The Grandmaster
Hongkong, China, Frankreich 2012, Laufzeit: 123 Min., FSK 12
Regie: Wong Kar-Wai
Darsteller: Tony Leung Chiu Wai, Zhang Ziyi, Chang Chen
>> www.the-grandmaster.de/
Episches Historiendrama
Martial Arthouse
„The Grandmaster“ von Wong Kar-wai
Wer mit Wong Kar-wais Werk („In the Mood for Love“) vertraut ist, wird darauf gefasst sein, keine gewöhnliche Geschichtsstunde im Kino vorzufinden, sondern eine poetische Nostalgie, eingefasst in kraftvolle Bilder, die eher auf ihre affektive Dimension vertrauen, als dass sie versuchen wollen, eine lineare Chronik von Ereignissen zu erzählen.
So setzt er zwar an einigen Stellen des Films historische Eckpunkte, die dem Zuschauer helfen, sich grob zu verorten, doch die Zeit gerät schon bald aus den Fugen, wenn Wong Kar-wai sie im Zuge einer der vielen Slow-Motion-Aufnahmen anhält.
Man schreibt das Jahr 1936 im südchinesischen Foshan, wo der Wing Chun-Meister Ip Man (Kung Fu ist die populäre westliche Bezeichnung dieser Kampfkunst) mit Frau und Kindern lebt. Es ist eine Phase des Umbruchs zwischen alten Traditionen und dem stetigen Einbruch der Moderne, Ip Man, der von dem wunderbaren Tony Leung verkörpert wird, soll aufgrund seines großen Talents die Nachfolge von Gong Baosen antreten, dem Anführer der nordchinesischen Kampfkunst, was Aufsehen und auch Missgunst erregt, vor allem von dessen Tochter Gong Er (Zhang Ziyi), die selbst eine Kämpferin ist und seit ihrer Kindheit im Wing Chung unterwiesen wurde.
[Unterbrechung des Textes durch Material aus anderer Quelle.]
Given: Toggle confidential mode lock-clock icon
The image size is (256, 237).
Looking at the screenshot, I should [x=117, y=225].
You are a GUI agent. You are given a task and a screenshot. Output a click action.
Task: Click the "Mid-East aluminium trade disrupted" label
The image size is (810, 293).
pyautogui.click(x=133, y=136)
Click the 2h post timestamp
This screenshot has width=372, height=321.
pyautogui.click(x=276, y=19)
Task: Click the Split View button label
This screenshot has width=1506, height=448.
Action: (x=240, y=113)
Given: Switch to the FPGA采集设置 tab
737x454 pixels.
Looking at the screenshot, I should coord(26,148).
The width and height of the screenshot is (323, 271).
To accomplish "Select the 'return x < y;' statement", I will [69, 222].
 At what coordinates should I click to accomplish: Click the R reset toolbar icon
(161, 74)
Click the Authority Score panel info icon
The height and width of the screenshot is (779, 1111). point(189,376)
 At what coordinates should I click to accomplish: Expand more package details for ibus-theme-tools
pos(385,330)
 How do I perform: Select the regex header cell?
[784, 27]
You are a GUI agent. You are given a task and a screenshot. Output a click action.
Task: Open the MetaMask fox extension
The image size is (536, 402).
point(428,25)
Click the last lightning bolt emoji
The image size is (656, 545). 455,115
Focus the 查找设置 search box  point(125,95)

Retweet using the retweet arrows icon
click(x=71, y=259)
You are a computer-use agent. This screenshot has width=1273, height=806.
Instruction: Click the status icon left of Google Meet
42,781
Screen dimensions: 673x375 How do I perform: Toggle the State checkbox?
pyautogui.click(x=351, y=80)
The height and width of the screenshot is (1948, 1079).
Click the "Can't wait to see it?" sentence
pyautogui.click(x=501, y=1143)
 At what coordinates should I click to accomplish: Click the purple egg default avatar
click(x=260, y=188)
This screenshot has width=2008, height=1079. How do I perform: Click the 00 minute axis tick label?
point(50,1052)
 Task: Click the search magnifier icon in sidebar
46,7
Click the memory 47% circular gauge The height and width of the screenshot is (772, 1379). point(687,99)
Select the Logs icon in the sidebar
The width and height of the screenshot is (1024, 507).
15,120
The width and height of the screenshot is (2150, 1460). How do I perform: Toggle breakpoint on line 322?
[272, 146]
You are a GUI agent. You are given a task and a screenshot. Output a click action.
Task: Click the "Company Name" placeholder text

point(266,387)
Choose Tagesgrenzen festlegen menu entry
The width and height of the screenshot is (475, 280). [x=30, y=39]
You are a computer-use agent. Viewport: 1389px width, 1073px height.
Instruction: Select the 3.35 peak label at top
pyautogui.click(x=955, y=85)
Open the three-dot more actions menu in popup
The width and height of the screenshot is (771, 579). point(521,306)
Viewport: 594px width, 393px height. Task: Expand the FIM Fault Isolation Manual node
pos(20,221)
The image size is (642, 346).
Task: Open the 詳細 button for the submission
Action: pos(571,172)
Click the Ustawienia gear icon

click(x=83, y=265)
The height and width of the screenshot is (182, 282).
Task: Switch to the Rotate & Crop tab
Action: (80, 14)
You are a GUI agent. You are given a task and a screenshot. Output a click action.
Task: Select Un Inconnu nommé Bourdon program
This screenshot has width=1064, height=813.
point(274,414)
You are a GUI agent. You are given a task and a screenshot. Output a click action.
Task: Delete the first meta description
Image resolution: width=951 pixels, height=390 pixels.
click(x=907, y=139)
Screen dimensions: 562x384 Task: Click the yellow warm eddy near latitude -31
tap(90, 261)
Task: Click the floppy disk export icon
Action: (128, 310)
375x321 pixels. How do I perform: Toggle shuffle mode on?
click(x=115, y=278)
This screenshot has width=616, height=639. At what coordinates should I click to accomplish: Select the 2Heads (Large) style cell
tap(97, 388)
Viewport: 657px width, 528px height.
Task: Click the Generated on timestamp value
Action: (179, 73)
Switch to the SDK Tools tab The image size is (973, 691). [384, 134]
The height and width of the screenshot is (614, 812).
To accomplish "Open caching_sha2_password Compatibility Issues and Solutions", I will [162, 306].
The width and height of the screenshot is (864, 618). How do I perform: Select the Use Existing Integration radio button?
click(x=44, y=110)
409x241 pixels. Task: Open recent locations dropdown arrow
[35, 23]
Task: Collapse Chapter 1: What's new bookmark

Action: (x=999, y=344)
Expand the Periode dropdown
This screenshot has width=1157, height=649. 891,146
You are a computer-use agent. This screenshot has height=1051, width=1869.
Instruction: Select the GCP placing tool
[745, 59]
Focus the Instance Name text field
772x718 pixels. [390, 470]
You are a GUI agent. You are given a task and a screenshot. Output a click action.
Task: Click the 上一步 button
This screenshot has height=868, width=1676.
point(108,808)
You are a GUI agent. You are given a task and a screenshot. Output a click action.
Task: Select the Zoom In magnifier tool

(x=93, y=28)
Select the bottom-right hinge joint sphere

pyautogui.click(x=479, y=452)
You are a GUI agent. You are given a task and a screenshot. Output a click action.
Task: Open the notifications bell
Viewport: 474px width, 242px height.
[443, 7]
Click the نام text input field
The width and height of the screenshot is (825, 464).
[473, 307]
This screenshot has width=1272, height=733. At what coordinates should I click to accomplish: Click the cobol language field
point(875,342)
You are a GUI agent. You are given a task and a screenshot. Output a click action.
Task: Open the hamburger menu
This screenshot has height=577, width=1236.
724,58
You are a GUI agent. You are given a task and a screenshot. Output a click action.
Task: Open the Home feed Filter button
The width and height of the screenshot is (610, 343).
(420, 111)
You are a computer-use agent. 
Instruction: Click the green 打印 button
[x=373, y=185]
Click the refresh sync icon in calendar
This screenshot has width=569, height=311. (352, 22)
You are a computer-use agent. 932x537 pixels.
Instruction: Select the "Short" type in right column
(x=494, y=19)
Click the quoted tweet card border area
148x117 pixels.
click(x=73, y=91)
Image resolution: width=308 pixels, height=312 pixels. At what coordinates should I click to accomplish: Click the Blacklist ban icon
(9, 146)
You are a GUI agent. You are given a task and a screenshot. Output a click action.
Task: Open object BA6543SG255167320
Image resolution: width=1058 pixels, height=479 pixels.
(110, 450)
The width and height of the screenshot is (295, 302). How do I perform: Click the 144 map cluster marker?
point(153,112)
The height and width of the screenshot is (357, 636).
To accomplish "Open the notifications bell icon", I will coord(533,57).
Die Begegnung mit ihr wird für Ip Man in vielerlei Hinsicht zum Wendepunkt seines Lebens. Zum einen, weil er das erste Mal in einem Zweikampf unterliegt, und zum anderen, weil er in ihr eine Seelenverwandte findet, die er nicht vergessen kann, und die seine Ehe farblos erscheinen lässt. Der Wechsel in den Norden könnte alles verändern, doch ein traumatisches Ereignis schiebt sich zwischen ihn und die aufkommenden Gefühle: Die japanische Invasion verwüstet aufs Grausamste die kulturellen Zusammenhänge des Landes und reißt eine tiefe Wunde ins kollektive Gedächtnis, die Wong Kar-wai mit seinem subjektiven Zugang zur Erinnerung zum Ausdruck bringen will.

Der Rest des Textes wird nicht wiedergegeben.